Erstellt am 23. November 2021 | 13:20

Die Übung mit 1.700 Soldaten und Soldatinnen ist eine Evaluierungsübung, bei der die Teilnehmer durch internationale Evaluatoren auf deren Einsatzbereitschaft für internationale Einsätze überprüft werden. Die NATO- Übung hat am Montag, 22. November begonnen.

Gleiche Standards für Krisensituationen

„Streitkräfte aus unterschiedlichen Staaten, die miteinander Einsätze und Aufgaben bewältigen müssen, benötigen die gleichen Standards, um in Krisensituationen perfekt aufeinander abgestimmt agieren zu können. Wie professionell sich unsere österreichischen Soldatinnen und Soldaten bei dieser Übung beteiligen werden, davon konnte ich mich heute persönlich hier in Allentsteig überzeugen“, so Verteidigungsministerin Klaudia Tanner bei ihrem Truppenbesuch am 18. November in Allentsteig.  Die Ministerin besuchte auch das Manövergeschehen der 7. Jägerbrigade in der Ortskampfanlage Steinbach.

Schutz der Zivilbevölkerung trainiert

Gemeinsam mit einer deutschen Fallschirmjägerkompanie kamen dort verschiedene Teile der leichten Brigade zum Einsatz. So stand der Schutz der Zivilbevölkerung im bebauten Gebiet im Blickpunkt des Geschehens. Szenarien wie Häuserkampf oder das Retten und Bergen von Verwundeten durch Hubschrauber wurden trainiert. Im Rahmen der Partnerschaft für den Frieden (PfP) Vereinbarungen kam es gleichzeitig zu einer Überprüfung der eingesetzten Truppenteile nach einem internationalen Qualitätsstandard. Wichtig dabei war die Abstimmung auf eine gleiche Ausbildungsstufe. „ Es gilt in Krisensituation aufeinander abgestimmt, erfolgreich agieren zu können“, betonte Klaudia Tanner.

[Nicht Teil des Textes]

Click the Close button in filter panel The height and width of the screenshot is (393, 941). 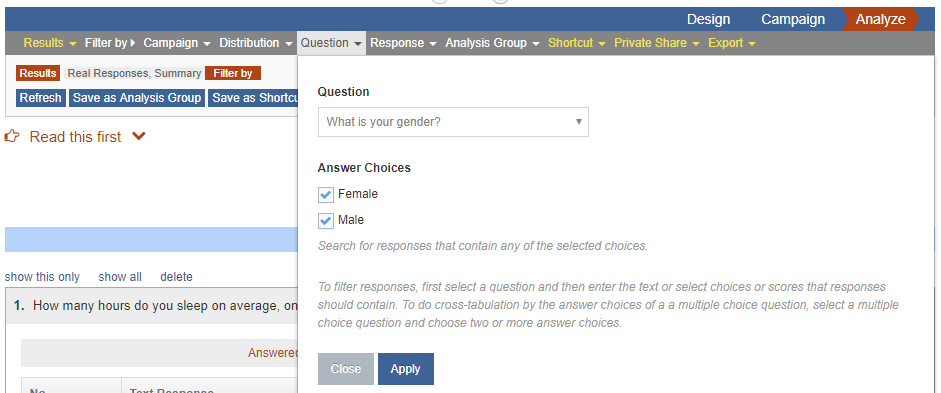click(x=346, y=369)
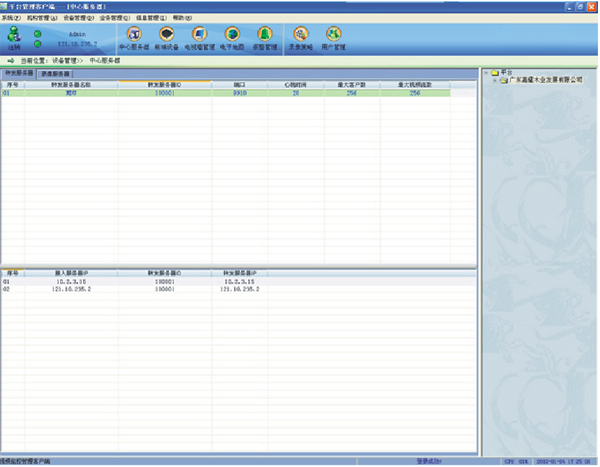Open the 前端设备 toolbar icon
The image size is (600, 467).
[x=167, y=38]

Die Ministerin nutzte bei ihrem Besuch die Gelegenheit, den Soldaten des Kärntner Jägerbataillons 25 symbolisch den neuen Kampfanzug zu übergeben.

Der neue Kampfanzug mit neuem Tarnmuster wird seit einiger Zeit schrittweise im Österreichischen Bundesheer eingeführt.

Strenge Covid-Schutzmaßnahmen

Aufgrund der derzeitigen Covid-19-Situation findet die internationale Übung unter strikten Covid-19 Schutzmaßnahmen statt. Durch gezieltes Testen aller Übungsteilnehmer vor- während und nach der Übung, soll das Auftreten von Clustern möglichst verhindert werden.

Der positive Abschluss der Evaluierungsübung ist Voraussetzung, um an zukünftigen verpflichtenden internationalen Einsätzen teilnehmen zu können.